Do you find yourself enjoying the summer months and then the autumn sets in and you start to panic. You begin to see Christmas cards and gifts in shops far too early and the pressure to ‘buy’ gifts for others starts to ‘kick in’. It is important to have your finances in order in the lead up to December, so not to add to this already super-stressful time of year.
Why do we allow the added angst?
We have started to get the message of Christmas so very wrong! This is one time of year to spend ‘time’ with loved ones be it family, friends or both, but instead the focus is not on this but the ‘receiving of gifts’. My friends talk to me about their stress and the financial pressures of Christmas. I listen and on reflection, and reading between the lines, I can clearly see that their desire to spread extra love at Christmas leads to extra expenses. It does not have to be this way! Societal expectation means that I watch my loved ones and friends laying out a lot of money in a concentrated period of time because we are all doing it, and its supposedly a way of showing the people we love how much we understand and value them. So much pressure is put on this ‘act of thoughtful giving’ during Christmas that it can become the straw that broke the camel’s back to a family who may be struggling to make ends meat. Not only are their finances a strain but also with trying to keep on trend with societal expectations, their mental health may start to dwindle, leading to a strained festive period.

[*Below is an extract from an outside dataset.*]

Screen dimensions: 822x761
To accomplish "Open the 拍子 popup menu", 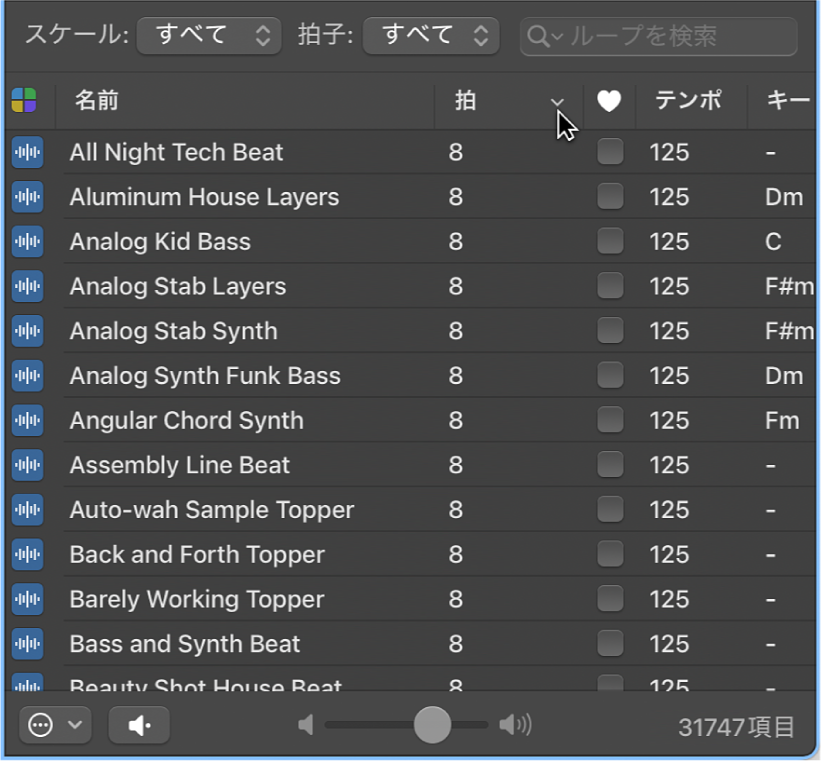I will point(431,36).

How can you help yourself and others?
There are a few things I believe you can do to help avoiding falling into the trap of Christmas financial stress and have listed them here to try and help anyone reading this:
Make a list of who you are shopping for and a guideline of cost to suit your individual budget. Set a limit to each gift and stick to it. Writing down the limits in advance is a good way to hold yourself accountable. Add up the total money to be spent for all gifts and see if you are happy, as well as your bank account – How do both feel about the total cost? Shop for gifts that will show you understand and know the persons likes, and that you listen to them when you are together.

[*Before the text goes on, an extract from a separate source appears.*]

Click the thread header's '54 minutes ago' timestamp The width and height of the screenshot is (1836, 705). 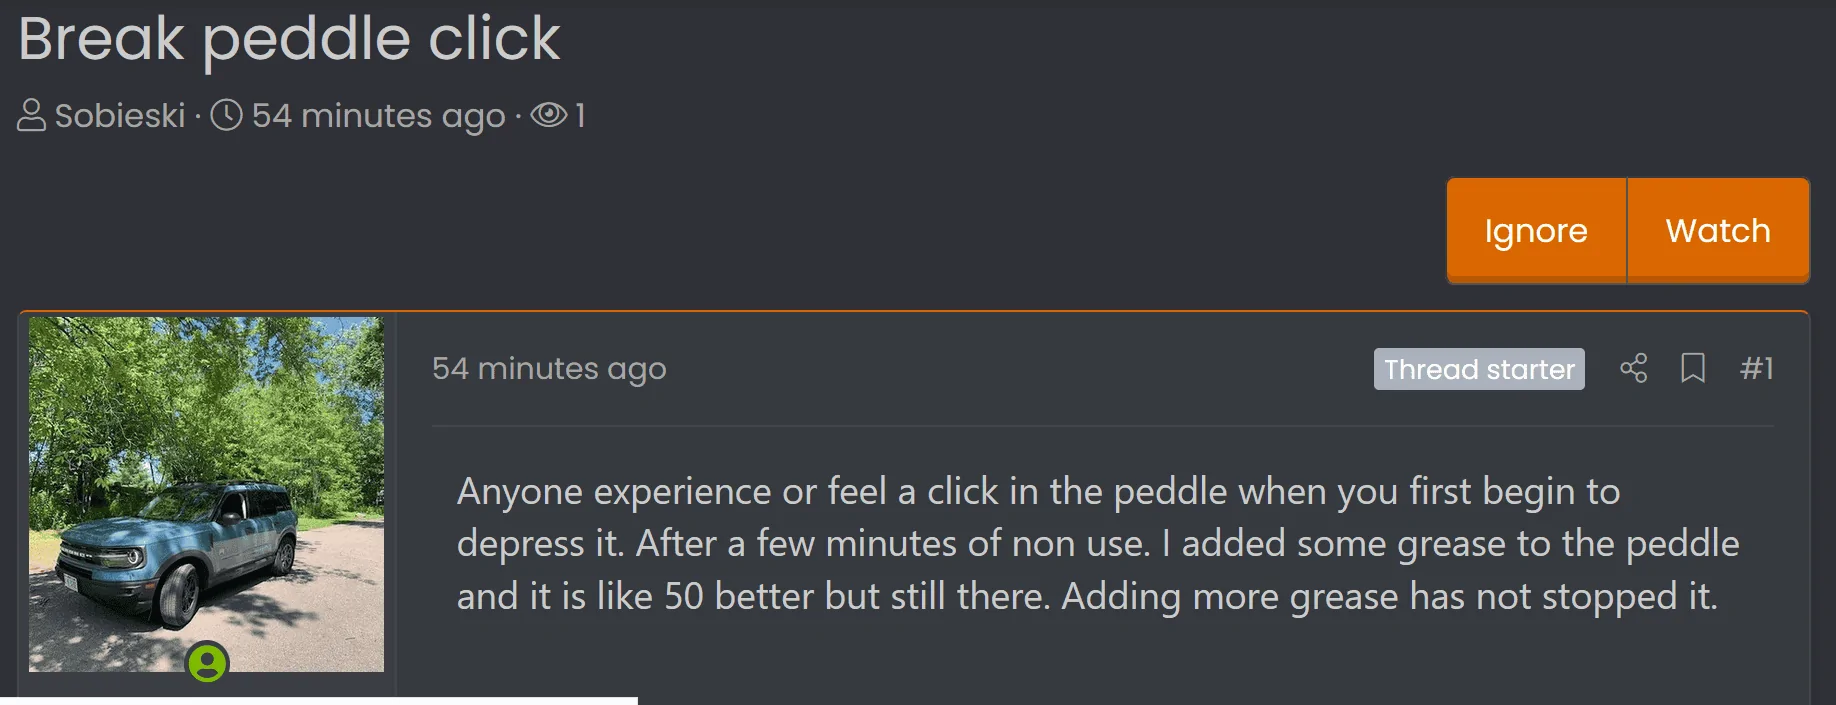[x=378, y=116]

Be strong – Resist the urge to give beyond your means
At times, and I am sure we have all done it, we will spend extra money towards our Christmas gifts to make up for any shortcomings in our relationships. This is madness and needs to stop! Giving gifts does not add value to the love you may have for someone and if you are reading this and use this time of year to get your ‘brownie points’ in with another, then you may wish to reconsider your Christmas gifts. Another time that you may spend beyond your means is to please another. It is far better to have an honest conversation, about your ability to give this year, with your gift recipients. They will then understand why you have ‘scaled-back’ their present and that it is not a sign of ‘you loving them any less’. Believe me in this modern day society and its ‘norms’ many people would believe such.
Thoughtful gifts to improve a life or to add some love at Christmas
Go for a gift that shows you pay interest in the person, find something they’d really love, or go the extra mile and get something that will ultimately improve their everyday lives. It does not have to be an outrageously expensive gift, just one that makes the person smile and shows love and care for them. After all Christmas is a time to share the love, to be loving, kind and open with one and all. It can be as simple as baking some cookies, making a thoughtful Christmas collage with captions or even taking them to experience one of your passions that they too are interested in. All are thoughtful ways to be part of the gift-giving tradition, from the heart, without creating Christmas financial stress and New Year debt.